A importância da manutenção precisa da estrutura tridimensional das proteínas também foi mostrada recentemente pelo grupo liderado pelo químico Peter Wolynes e pelo físico brasileiro José Onuchic na Universidade Rice, nos Estados Unidos. Em artigo publicado em agosto de 2014 na revista PNAS, eles detectaram em oito famílias de proteínas indicações de que a seleção natural exerce uma forte pressão no sentido de manter a integridade estrutural das moléculas dobradas. Eles observaram que quando uma mutação altera um aminoácido numa parte da proteína que interage com outra, esta segunda também sofre uma alteração de maneira a preservar a estrutura.

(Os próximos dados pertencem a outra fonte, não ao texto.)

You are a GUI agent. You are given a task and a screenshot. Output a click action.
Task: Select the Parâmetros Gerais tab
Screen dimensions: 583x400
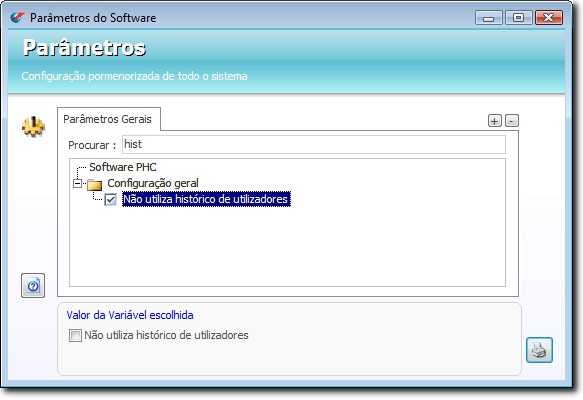point(108,119)
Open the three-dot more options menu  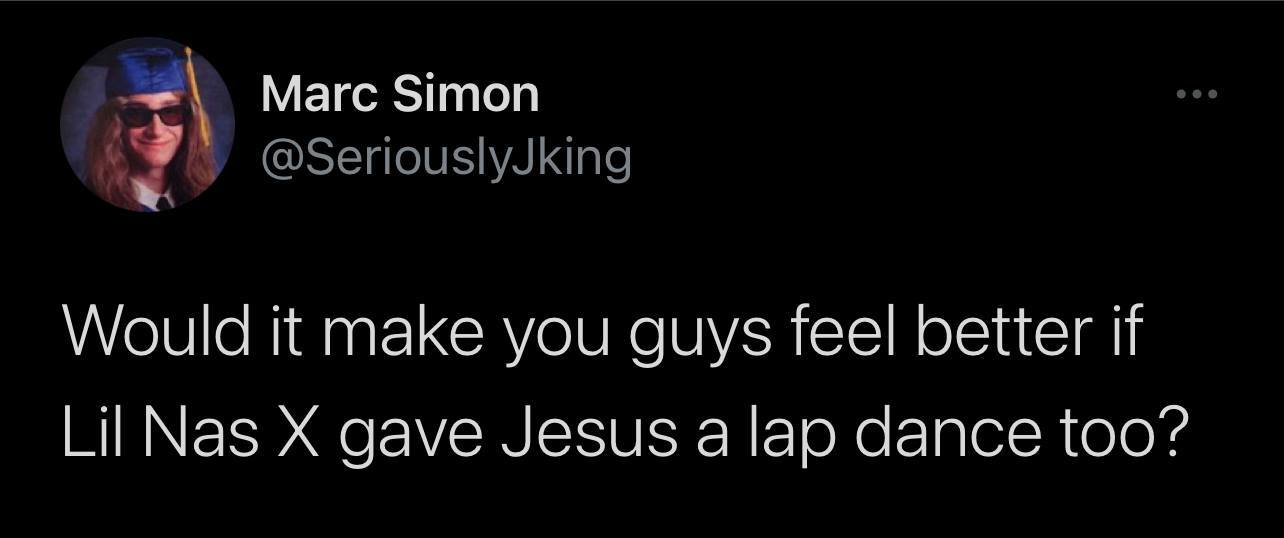pos(1196,96)
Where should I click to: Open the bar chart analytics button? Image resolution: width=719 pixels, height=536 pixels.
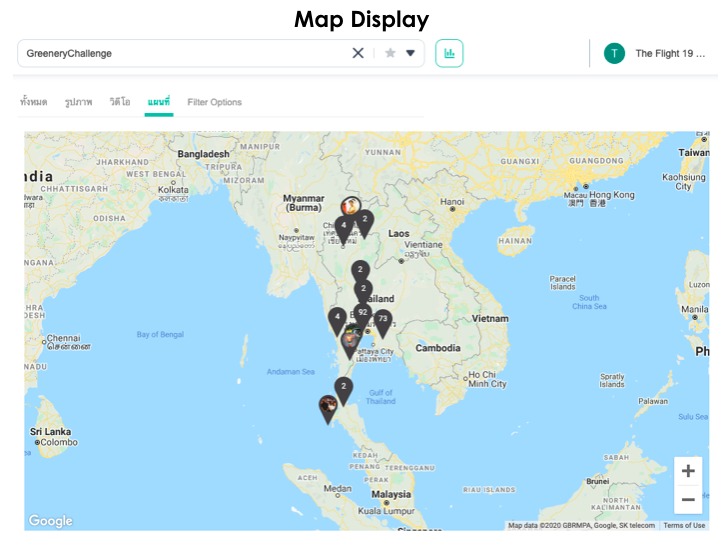click(x=449, y=53)
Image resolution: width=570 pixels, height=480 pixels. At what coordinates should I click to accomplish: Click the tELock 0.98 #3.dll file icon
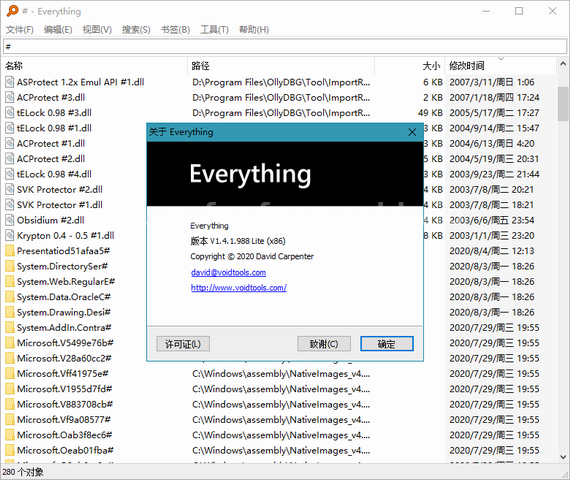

Isso acontece mesmo quando se trata de trechos que estão distantes na estrutura linear da proteína. O trabalho reforça, do ponto de vista evolutivo, o papel da estrutura tridimensional no funcionamento de proteínas.
Projetos
1. PKC e vias de sinalização da autorrenovação e diferenciação de células-tronco embrionárias murinas (nº 2010/18640-8); Modalidade Auxílio à Pesquisa – Regular; Pesquisadora responsável Deborah Schechtman (USP); Investimento R$ 412.740,16 (FAPESP).
2. Desenho racional de peptídeos inibidores específicos para proteínas cinase C: uma abordagem computacional e validação experimental (nº 2008/52695-4); Modalidade Auxílio à Pesquisa – Regular; Pesquisador responsável Paulo Sergio Lopes de Oliveira (LNBio); Investimento R$ 90.016,12 (FAPESP).
Artigos científicos
DUARTE, M. L. et al. Protein folding creates structure-based, noncontiguous consensus phosphorylation motifs recognized by kinases. Science Signaling. v. 7, n. 350, ra105. 4 nov. 2014.
MORCOS, F. et al. Coevolutionary information, protein folding landscapes, and the thermodynamics of natural selection. PNAS. v. 111, n. 34, p. 12408-13. 26 ago. 2014.